As you know, there were hundreds of different kinds of dinosaurs. Here we show you how to draw one of the most popular and one of the easiest to draw, the brontosaurus. But you can use the principles you learn here to draw other dinosaurs, like Tyrannosaurus rex and Triceratops. Actually, the Triceratops has almost exactly an elephant's body, and we show how to draw an elephant here.
Unlike most of the other animals, you can not study dinosaurs wandering around. Usually this is the best way to draw a more realistic animal, because you can practice drawing them from a bunch of different angles in a bunch of different poses, and you can see how they interact with each other and what their habits are. That might seem trivial at first, but its important: You'd look silly if you drew a bunch of Tyrannosaurus rexes grazing together, or a lone Brachiosaurus attacking a Dimetrodon.
Practice how to draw a dinosaur here:
Dinosaurs look good in black and white or with colored media. You can draw them with an isolated or blank background, but your drawings will be much more interesting if you add appropriate plants and some landscape in the background. You can also color the dinosaur, but largely we are still guessing about what colors they were. Most people draw them as either green or brown, or a blend of both.

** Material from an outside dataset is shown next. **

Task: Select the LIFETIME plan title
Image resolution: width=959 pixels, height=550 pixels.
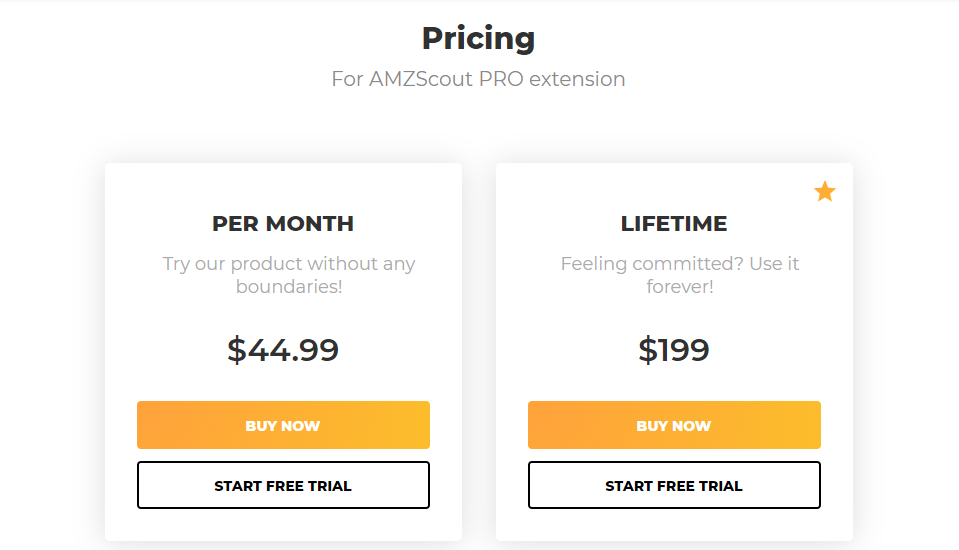Action: (x=674, y=224)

Very few people actually paint dinosaurs. They tend to be drawn with colored pencils by professional artists, but thousands of wonderful images have been produced by little kids with nothing more than crayola crayons. You will need to learn your dinosaur ABCs, though, because most six year olds know enough about them now to tell that the reason you'd never, ever draw a Brachiosaurus attacking a Dimetrodon is, for starters, because they lived about 20 million years apart.